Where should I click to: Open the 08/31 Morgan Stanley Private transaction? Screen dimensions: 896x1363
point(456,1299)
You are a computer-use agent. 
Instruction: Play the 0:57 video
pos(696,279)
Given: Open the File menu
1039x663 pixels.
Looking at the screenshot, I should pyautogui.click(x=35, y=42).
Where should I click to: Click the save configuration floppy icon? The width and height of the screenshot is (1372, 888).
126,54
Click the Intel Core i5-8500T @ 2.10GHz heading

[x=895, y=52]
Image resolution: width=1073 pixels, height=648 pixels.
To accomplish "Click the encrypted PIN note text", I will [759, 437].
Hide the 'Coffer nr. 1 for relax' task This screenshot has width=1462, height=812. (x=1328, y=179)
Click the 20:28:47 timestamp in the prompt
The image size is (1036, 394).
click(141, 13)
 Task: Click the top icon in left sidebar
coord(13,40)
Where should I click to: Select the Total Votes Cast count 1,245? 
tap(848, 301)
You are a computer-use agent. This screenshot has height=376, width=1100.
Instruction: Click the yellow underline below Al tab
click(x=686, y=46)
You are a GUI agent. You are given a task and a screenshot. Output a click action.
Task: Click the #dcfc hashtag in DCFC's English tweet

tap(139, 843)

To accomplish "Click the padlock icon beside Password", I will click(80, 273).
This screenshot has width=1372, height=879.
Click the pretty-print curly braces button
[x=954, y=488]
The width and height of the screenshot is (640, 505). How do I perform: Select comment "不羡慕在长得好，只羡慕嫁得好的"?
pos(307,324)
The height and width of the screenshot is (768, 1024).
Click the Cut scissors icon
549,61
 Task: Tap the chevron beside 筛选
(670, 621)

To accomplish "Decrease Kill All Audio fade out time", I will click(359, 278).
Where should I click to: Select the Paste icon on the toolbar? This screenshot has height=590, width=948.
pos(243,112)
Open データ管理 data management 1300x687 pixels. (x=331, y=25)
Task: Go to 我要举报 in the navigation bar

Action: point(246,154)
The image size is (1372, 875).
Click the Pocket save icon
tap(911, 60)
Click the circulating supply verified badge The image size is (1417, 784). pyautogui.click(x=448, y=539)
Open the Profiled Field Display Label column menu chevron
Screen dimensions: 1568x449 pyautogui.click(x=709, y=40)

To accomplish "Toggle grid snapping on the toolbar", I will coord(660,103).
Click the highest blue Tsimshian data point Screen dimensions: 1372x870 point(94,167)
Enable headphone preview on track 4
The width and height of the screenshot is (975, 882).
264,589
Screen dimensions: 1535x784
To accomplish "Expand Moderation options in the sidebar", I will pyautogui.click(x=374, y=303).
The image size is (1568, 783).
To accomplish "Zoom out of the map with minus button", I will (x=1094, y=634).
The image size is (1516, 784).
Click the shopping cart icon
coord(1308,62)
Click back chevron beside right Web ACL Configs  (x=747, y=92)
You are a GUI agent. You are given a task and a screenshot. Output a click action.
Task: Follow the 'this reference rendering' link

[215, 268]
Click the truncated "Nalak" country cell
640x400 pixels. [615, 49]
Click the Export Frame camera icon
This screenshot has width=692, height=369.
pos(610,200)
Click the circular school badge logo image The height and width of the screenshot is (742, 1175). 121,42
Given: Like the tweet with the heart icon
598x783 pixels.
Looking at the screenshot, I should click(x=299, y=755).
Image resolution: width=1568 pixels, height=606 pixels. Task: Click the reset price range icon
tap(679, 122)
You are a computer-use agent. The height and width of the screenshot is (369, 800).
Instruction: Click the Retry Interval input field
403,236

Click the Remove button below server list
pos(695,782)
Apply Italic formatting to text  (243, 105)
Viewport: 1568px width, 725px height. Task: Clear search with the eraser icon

__Written task__
Copy out every line of the records above, character for character, with nothing changed or left out.

__Task output__
Where should I click to: Open the 08/31 Morgan Stanley Private transaction? Screen dimensions: 896x1363
point(456,1299)
You are a computer-use agent. 
Instruction: Play the 0:57 video
pos(696,279)
Given: Open the File menu
1039x663 pixels.
Looking at the screenshot, I should pyautogui.click(x=35, y=42).
Where should I click to: Click the save configuration floppy icon? The width and height of the screenshot is (1372, 888).
126,54
Click the Intel Core i5-8500T @ 2.10GHz heading

[x=895, y=52]
Image resolution: width=1073 pixels, height=648 pixels.
To accomplish "Click the encrypted PIN note text", I will [759, 437].
Hide the 'Coffer nr. 1 for relax' task This screenshot has width=1462, height=812. (x=1328, y=179)
Click the 20:28:47 timestamp in the prompt
The image size is (1036, 394).
click(141, 13)
 Task: Click the top icon in left sidebar
coord(13,40)
Where should I click to: Select the Total Votes Cast count 1,245? 
tap(848, 301)
You are a computer-use agent. This screenshot has height=376, width=1100.
Instruction: Click the yellow underline below Al tab
click(x=686, y=46)
You are a GUI agent. You are given a task and a screenshot. Output a click action.
Task: Click the #dcfc hashtag in DCFC's English tweet

tap(139, 843)

To accomplish "Click the padlock icon beside Password", I will click(80, 273).
This screenshot has width=1372, height=879.
Click the pretty-print curly braces button
[x=954, y=488]
The width and height of the screenshot is (640, 505). How do I perform: Select comment "不羡慕在长得好，只羡慕嫁得好的"?
pos(307,324)
The height and width of the screenshot is (768, 1024).
Click the Cut scissors icon
549,61
 Task: Tap the chevron beside 筛选
(670, 621)

To accomplish "Decrease Kill All Audio fade out time", I will click(359, 278).
Where should I click to: Select the Paste icon on the toolbar? This screenshot has height=590, width=948.
pos(243,112)
Open データ管理 data management 1300x687 pixels. (x=331, y=25)
Task: Go to 我要举报 in the navigation bar

Action: point(246,154)
The image size is (1372, 875).
Click the Pocket save icon
tap(911, 60)
Click the circulating supply verified badge The image size is (1417, 784). pyautogui.click(x=448, y=539)
Open the Profiled Field Display Label column menu chevron
Screen dimensions: 1568x449 pyautogui.click(x=709, y=40)

To accomplish "Toggle grid snapping on the toolbar", I will coord(660,103).
Click the highest blue Tsimshian data point Screen dimensions: 1372x870 point(94,167)
Enable headphone preview on track 4
The width and height of the screenshot is (975, 882).
264,589
Screen dimensions: 1535x784
To accomplish "Expand Moderation options in the sidebar", I will pyautogui.click(x=374, y=303).
The image size is (1568, 783).
To accomplish "Zoom out of the map with minus button", I will (x=1094, y=634).
The image size is (1516, 784).
Click the shopping cart icon
coord(1308,62)
Click back chevron beside right Web ACL Configs  (x=747, y=92)
You are a GUI agent. You are given a task and a screenshot. Output a click action.
Task: Follow the 'this reference rendering' link

[215, 268]
Click the truncated "Nalak" country cell
640x400 pixels. [615, 49]
Click the Export Frame camera icon
This screenshot has width=692, height=369.
pos(610,200)
Click the circular school badge logo image The height and width of the screenshot is (742, 1175). 121,42
Given: Like the tweet with the heart icon
598x783 pixels.
Looking at the screenshot, I should click(x=299, y=755).
Image resolution: width=1568 pixels, height=606 pixels. Task: Click the reset price range icon
tap(679, 122)
You are a computer-use agent. The height and width of the screenshot is (369, 800).
Instruction: Click the Retry Interval input field
403,236

Click the Remove button below server list
pos(695,782)
Apply Italic formatting to text  (243, 105)
Viewport: 1568px width, 725px height. Task: Clear search with the eraser icon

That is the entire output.